| To do |
Going through the data, count each line that has the word "computer". Reply with the total and nothing more.

| Listed entries |
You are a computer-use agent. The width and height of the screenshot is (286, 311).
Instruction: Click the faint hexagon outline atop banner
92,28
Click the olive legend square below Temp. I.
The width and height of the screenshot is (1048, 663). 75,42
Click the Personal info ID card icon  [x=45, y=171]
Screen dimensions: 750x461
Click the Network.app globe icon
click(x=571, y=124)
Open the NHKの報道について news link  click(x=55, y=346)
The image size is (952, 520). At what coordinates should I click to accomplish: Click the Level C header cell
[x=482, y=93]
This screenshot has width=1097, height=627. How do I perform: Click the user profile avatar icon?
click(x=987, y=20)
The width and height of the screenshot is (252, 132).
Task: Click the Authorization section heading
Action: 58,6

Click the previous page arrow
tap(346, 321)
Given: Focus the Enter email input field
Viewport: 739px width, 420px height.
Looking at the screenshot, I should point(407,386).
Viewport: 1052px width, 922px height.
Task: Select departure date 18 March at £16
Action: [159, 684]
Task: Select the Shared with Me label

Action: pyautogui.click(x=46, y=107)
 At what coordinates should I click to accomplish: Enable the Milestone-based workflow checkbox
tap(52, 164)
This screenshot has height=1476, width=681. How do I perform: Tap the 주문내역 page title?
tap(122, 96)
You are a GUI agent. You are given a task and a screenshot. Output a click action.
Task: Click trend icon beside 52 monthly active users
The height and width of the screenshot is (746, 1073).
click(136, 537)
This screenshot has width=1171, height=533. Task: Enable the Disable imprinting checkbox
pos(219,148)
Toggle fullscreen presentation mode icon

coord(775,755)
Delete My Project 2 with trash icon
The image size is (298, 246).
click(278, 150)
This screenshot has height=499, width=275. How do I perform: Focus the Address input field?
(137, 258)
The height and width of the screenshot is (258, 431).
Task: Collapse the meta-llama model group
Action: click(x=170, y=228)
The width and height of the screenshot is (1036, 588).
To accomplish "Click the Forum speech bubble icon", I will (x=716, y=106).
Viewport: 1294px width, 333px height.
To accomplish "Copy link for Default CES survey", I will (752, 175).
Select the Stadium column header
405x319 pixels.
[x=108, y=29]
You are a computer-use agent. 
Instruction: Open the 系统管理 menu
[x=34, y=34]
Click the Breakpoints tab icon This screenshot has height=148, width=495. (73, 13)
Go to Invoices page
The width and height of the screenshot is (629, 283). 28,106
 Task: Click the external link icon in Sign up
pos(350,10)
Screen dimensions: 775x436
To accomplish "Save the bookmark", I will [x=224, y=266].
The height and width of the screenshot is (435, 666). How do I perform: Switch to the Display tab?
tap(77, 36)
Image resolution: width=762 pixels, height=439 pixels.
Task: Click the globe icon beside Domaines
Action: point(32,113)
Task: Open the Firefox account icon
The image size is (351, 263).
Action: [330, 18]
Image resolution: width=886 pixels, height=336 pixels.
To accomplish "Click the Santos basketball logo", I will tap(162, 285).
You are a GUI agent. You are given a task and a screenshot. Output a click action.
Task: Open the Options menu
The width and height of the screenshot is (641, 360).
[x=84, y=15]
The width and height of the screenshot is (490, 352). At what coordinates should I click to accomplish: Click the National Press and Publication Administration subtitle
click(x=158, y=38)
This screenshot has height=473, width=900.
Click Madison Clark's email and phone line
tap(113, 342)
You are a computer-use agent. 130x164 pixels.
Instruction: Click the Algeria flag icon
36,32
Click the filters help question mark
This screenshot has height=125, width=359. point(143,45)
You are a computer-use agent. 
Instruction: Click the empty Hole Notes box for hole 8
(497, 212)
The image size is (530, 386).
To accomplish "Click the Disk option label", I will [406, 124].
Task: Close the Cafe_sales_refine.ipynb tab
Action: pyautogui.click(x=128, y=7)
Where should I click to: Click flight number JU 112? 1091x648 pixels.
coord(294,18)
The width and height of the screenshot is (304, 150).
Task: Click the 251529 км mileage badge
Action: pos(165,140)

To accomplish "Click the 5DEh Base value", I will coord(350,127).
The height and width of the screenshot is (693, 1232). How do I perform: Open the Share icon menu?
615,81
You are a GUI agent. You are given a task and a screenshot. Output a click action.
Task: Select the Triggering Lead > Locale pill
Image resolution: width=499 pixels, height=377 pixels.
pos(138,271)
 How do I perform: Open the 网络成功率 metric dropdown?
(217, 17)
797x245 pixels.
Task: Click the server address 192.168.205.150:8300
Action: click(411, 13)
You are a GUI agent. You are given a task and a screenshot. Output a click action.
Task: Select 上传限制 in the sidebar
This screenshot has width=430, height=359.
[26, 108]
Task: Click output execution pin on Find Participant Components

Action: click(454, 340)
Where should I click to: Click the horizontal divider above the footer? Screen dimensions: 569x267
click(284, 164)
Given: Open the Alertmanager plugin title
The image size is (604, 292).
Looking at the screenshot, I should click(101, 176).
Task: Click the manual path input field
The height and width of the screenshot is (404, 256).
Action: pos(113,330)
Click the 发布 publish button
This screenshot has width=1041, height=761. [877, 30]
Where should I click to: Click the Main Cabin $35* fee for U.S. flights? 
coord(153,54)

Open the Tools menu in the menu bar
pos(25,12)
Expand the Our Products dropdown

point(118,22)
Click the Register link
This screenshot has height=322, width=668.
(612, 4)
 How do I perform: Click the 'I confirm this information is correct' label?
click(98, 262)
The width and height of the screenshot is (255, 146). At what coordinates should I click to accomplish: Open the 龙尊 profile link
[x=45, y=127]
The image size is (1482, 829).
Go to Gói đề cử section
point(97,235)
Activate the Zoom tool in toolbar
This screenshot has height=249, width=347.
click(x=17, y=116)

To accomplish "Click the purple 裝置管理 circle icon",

| Your solution |
4